Reliance Industries Ltd., Mumbai, has sought arbitration in its dispute with the Indian government over oil and gas fields in the deepwater KG-D6 block offshore eastern India after the government imposed a fine of $1.005 billion (OGJ Online, Aug. 13, 2012).
The Ministry of Petroleum and Natural Gas for months has pressured RIL to increase drilling in response to shortfalls in gas production against projections in development approvals. RIL blames poor reservoir performance.
In a statement, the government said average production from the block in the current fiscal year has been 29.81 MMscfd of gas, compared with 86.73 MMscfd targeted in development plans approved for D1, D3, and MA fields.
It said six of 18 producer wells in D1 and D3 have ceased production because of water loading and sand ingress. In MA field, it said, two oil and gas wells out of six have ceased flowing because of water ingress.
The government blames “nondrilling of the required number of gas producer wells in D1 and D3 fields” set by an addition to an initial development plan.
It said RIL has responded that performance of existing wells in the main channel area and reservoir characteristics of overbank areas indicate that additional wells in D1 and D3 fields might not improve production or recovery rates.

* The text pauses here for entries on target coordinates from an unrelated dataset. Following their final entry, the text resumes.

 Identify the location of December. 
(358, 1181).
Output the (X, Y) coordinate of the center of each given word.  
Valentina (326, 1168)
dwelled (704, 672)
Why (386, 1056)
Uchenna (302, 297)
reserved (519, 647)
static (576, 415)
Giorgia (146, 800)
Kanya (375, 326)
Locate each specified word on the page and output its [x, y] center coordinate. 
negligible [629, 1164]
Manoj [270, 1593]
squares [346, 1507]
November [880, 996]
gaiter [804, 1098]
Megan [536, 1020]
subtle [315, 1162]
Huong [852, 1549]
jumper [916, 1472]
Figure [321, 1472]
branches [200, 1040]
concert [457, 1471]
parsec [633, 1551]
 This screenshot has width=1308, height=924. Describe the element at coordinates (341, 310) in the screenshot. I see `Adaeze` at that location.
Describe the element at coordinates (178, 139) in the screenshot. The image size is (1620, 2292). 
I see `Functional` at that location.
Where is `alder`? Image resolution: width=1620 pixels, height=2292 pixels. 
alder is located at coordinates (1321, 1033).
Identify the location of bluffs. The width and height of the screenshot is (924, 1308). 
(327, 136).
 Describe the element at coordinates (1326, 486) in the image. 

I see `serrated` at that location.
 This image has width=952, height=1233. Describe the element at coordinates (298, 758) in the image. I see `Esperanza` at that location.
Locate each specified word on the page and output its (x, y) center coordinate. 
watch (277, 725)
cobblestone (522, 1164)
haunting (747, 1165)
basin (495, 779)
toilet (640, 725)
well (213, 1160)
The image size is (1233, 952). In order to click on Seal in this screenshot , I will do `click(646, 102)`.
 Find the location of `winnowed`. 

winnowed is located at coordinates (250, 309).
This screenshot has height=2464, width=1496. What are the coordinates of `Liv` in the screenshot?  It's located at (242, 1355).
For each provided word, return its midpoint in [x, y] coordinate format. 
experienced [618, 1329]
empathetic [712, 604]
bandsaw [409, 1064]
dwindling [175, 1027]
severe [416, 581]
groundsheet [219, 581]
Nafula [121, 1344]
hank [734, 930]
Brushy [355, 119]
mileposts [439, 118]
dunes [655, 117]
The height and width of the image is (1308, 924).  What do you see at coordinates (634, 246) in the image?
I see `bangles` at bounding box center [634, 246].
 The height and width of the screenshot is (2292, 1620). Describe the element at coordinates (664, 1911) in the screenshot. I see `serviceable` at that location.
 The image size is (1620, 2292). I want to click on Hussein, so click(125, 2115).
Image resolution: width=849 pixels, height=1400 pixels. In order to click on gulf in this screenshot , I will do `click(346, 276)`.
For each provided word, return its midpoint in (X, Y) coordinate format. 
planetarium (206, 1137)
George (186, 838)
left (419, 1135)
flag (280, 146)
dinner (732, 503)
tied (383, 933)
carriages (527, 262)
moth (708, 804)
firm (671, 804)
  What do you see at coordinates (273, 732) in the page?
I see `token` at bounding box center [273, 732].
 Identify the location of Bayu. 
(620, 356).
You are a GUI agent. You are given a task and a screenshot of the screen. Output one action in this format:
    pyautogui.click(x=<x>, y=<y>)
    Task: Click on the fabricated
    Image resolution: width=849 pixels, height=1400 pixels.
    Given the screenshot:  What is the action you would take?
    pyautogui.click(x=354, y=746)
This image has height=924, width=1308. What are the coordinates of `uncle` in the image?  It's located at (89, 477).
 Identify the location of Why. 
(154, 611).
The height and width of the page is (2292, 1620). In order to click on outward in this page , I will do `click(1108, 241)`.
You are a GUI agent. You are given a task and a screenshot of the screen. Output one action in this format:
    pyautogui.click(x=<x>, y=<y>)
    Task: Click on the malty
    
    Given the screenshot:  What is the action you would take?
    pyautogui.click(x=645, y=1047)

RIL has told the government that reservoir behavior and characteristics vary from predictions and that pressure declines are several times those originally expected.
The company said early watering of some wells was unexpected, although overall water production has been low. And it has told the government geologic complexity hampers its ability to set further drilling locations.
M. Veerappa Moily, who became minister of petroleum and natural gas in October, has rejected RIL’s arguments. He imposed the fine in the form of disallowance of the cost of production facilities.